Take from the data every line in which the word "checkbox" is found.

··········

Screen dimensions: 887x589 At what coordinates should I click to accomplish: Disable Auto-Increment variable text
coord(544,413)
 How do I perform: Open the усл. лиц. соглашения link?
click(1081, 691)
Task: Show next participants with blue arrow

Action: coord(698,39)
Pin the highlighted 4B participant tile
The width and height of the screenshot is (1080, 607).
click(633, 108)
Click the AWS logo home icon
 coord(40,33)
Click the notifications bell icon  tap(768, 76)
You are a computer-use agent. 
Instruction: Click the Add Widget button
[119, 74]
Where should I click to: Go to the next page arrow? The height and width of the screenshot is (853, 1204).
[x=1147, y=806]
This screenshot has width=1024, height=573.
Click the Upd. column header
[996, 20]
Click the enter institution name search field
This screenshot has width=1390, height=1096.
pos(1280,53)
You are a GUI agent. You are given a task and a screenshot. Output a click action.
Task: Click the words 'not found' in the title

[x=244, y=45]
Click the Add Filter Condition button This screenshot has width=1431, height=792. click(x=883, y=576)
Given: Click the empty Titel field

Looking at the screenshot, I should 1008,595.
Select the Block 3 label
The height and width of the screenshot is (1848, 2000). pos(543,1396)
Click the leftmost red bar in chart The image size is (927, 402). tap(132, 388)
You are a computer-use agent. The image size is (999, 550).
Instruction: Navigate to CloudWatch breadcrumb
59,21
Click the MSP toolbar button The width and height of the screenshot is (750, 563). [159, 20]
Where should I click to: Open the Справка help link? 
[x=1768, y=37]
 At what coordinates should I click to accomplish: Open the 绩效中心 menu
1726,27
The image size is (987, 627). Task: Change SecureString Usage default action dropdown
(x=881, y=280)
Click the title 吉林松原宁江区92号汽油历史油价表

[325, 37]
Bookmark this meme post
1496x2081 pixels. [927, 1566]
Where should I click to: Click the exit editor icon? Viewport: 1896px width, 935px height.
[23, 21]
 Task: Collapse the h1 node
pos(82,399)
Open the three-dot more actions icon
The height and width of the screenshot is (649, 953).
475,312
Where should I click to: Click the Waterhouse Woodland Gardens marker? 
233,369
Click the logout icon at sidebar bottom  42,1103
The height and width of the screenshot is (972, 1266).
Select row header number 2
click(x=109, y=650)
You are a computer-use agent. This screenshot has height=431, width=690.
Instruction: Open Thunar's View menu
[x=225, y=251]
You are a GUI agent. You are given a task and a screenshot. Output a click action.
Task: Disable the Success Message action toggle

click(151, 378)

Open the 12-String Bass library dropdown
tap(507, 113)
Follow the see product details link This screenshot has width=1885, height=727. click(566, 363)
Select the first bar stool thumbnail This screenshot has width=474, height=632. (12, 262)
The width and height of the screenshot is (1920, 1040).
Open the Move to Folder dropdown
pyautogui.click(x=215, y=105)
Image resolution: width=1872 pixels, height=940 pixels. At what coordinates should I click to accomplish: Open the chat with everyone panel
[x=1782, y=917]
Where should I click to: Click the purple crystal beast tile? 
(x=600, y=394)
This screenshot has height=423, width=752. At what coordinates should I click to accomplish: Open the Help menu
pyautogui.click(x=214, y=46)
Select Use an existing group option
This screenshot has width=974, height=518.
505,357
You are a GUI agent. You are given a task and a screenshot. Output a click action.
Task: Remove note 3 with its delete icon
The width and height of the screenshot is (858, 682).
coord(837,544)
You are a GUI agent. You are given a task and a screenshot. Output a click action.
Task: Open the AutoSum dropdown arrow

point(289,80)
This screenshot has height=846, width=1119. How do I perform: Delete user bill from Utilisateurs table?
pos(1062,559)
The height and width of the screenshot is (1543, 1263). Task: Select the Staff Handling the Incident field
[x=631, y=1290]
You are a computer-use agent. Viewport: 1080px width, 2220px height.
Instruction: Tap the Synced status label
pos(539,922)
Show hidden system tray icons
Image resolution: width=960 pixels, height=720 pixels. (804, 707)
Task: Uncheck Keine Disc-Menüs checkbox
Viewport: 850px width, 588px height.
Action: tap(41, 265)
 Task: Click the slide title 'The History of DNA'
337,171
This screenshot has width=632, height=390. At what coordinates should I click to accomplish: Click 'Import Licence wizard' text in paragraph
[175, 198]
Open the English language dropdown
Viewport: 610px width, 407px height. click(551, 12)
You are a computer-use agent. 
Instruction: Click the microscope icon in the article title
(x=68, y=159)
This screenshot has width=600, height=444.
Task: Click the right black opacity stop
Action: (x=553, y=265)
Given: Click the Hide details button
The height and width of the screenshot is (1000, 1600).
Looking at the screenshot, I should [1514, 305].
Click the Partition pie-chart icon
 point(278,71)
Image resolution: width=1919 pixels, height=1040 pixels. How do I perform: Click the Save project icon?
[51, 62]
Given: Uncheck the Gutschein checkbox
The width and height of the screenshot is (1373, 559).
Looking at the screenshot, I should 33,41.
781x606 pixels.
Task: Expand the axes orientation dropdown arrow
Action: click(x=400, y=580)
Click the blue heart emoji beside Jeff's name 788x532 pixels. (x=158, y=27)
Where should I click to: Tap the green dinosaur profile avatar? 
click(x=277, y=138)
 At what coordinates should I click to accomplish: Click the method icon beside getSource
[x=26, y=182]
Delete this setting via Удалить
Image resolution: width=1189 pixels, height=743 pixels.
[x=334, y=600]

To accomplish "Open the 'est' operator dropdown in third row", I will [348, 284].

··········

### RESPONSE
Task: Uncheck Keine Disc-Menüs checkbox
Given: Uncheck the Gutschein checkbox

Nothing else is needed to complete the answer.